These smart systems can help edge computing move to the next level.
A system on a chip (SOC) combines hardware and software, including components like a graphical processing unit (GPU), a central processing unit (CPU) and system memory (RAM) all on single chip
If the chip is endowed with neural network technology comprised of algorithms designed to recognize underlying data relationships the way a human brain does and then further “smartened” with artificial intelligence (AI) that is made for use in the consumer, automotive, and industrial markets, it adds even more edge intelligence that enhances operational and IT performance and can be distributed throughout enterprises.
SEE: Managing AI and ML in the enterprise 2020 (free PDF) (TechRepublic)
This is the vision on which Brainchip, a neutral network processing provider, and Socionext, a developer of system-on-a-chip solutions, have been collaborating.
“The goal is to bring more edge AI to the marketplace,” said Brainchip’s COO Roger Levinson. “The traditional IT architecture that is data center-centric doesn’t support edge computing that well,” Levinson said. “Consequently, many organizations find themselves with a dearth of IT resources at the edge of their enterprises, where the Internet of Things (IoT) and AI are now working. These organizations find themselves with limited power, compute, and memory at the edge.”
In these circumstances, it’s difficult to scale out the many edge IoT applications that are entering the marketplace and that can help operational improvements.

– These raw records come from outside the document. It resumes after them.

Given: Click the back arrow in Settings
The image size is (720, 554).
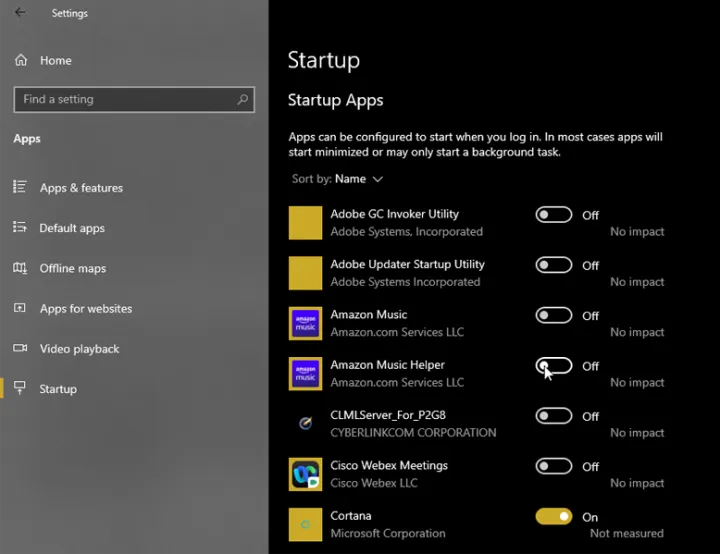Looking at the screenshot, I should tap(20, 13).
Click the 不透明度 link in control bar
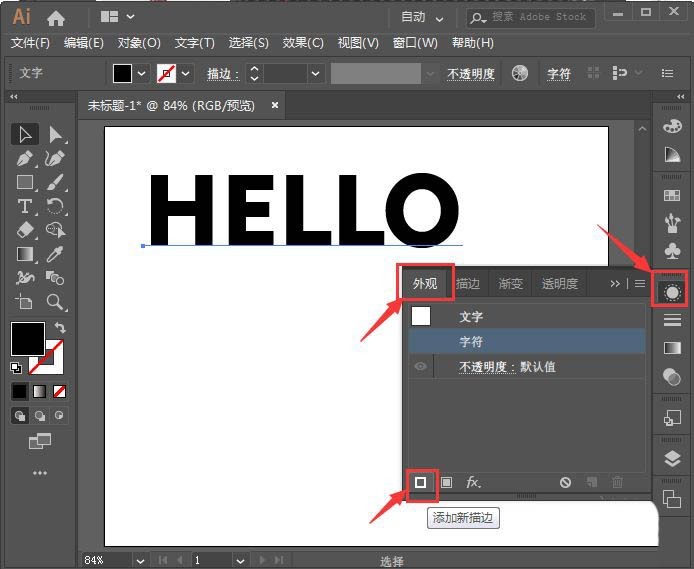 pyautogui.click(x=471, y=74)
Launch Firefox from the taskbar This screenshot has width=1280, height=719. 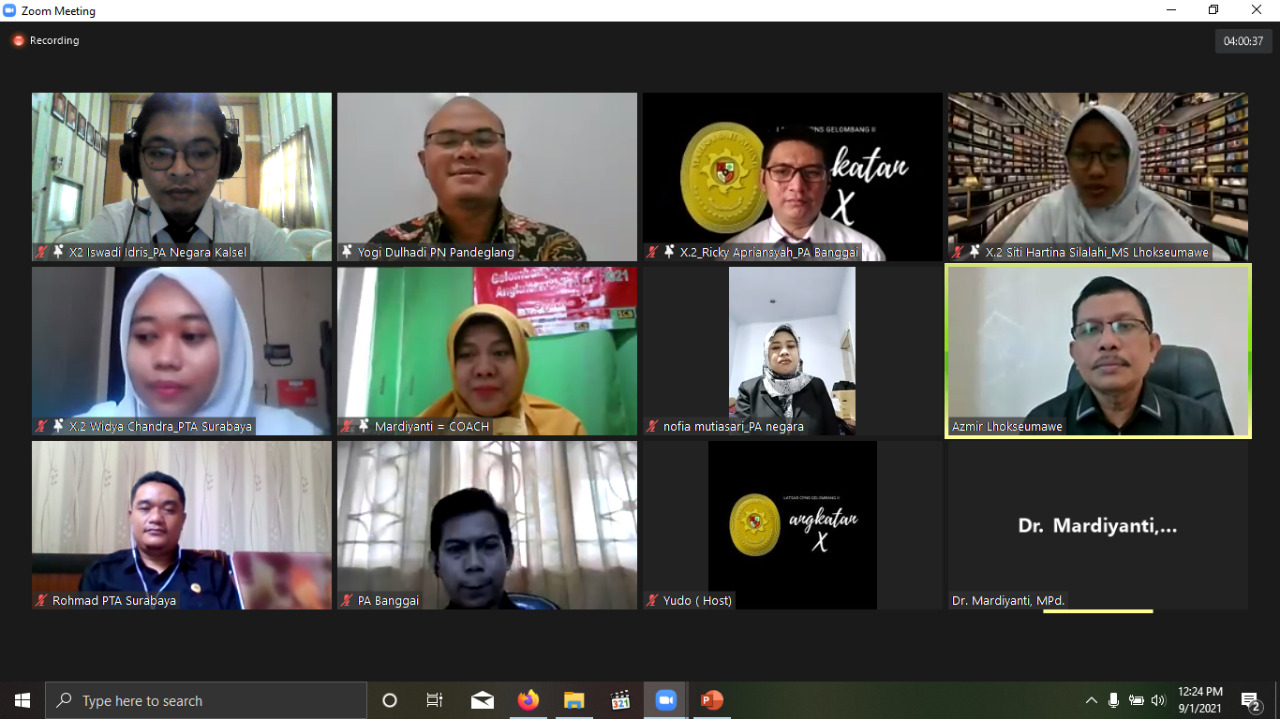click(x=528, y=700)
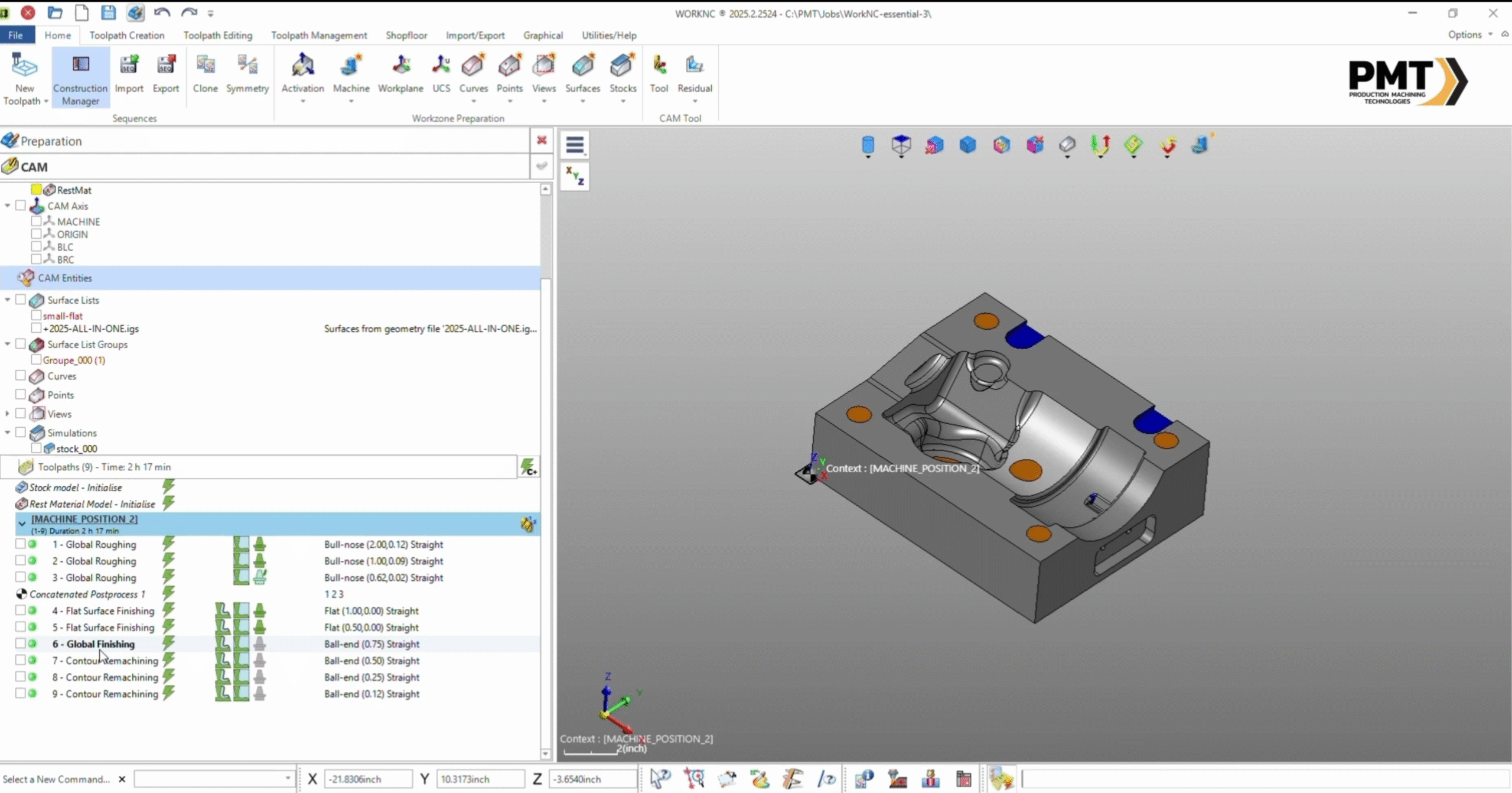Screen dimensions: 1512x793
Task: Click the Clone sequence icon
Action: click(205, 73)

A solution like Brainchip-Socionext can plug into an edge device through USB or PCIe ports because it uses standard interfaces. It can provide up to 24 core processors in a box. Edge computing packages like this offer real promise for offloading processing and data loads from a central data center. They also reduce bandwidth and throughput requirements and minimize latency, because processing can occur at the edge.
Among the use cases that benefit from edge-empowering technology are smart cities with a need to manage remote cameras and traffic signals; and in-cabin automotive applications that can authenticate driver IDs and monitor driver behavior.

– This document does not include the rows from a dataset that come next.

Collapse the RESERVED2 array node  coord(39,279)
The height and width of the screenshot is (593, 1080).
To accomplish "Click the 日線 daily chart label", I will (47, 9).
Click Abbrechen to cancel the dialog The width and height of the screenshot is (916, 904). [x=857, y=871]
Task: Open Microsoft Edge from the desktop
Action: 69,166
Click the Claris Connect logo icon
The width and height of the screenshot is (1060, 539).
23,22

SEE: How to implement edge computing (TechRepublic)
Here are some takeaways for IT managers who must now think about IoT deployment and management.
Rethink your corporate IT architecture
Centralized computing isn’t going away, but strictly data-centric IT architectures won’t be sufficiently flexible or economical if your plan is to deploy IoT, AI, machine learning, and other applications at the edge of your enterprise.
Architecturally, IT needs to redeploy storage and processing resources to the edge. Additionally, data lines and networks will need to be reconfigured so they can support the edge and its new data flows.
2. Distribute processing
More compute and storage need to be deployed at the edge so edge applications can run. These edge deployments can be scaled upward or downward as edge demands warrant.
3. Institute sound edge security practices
Edge resources must be secured, and those running applications at the edge must be trained in security best practices. Many edge users will not have IT backgrounds, which makes security training especially important.
On the network side, a zero-trust network patrolling the edge can do a lot for security and monitoring of user activity at the edge.
4. Revise disaster recovery and failover plans
Disaster recovery and failover plans are often left until last in IT project work. However, with more of the IT workload likely headed to the edge, disaster recovery and failover plans should also be revised and tested as edge deployments occur. Edge monitoring, robotics and process automation are becoming mission critical applications in many organizations. A comprehensive disaster recovery and business continuity plan should include them.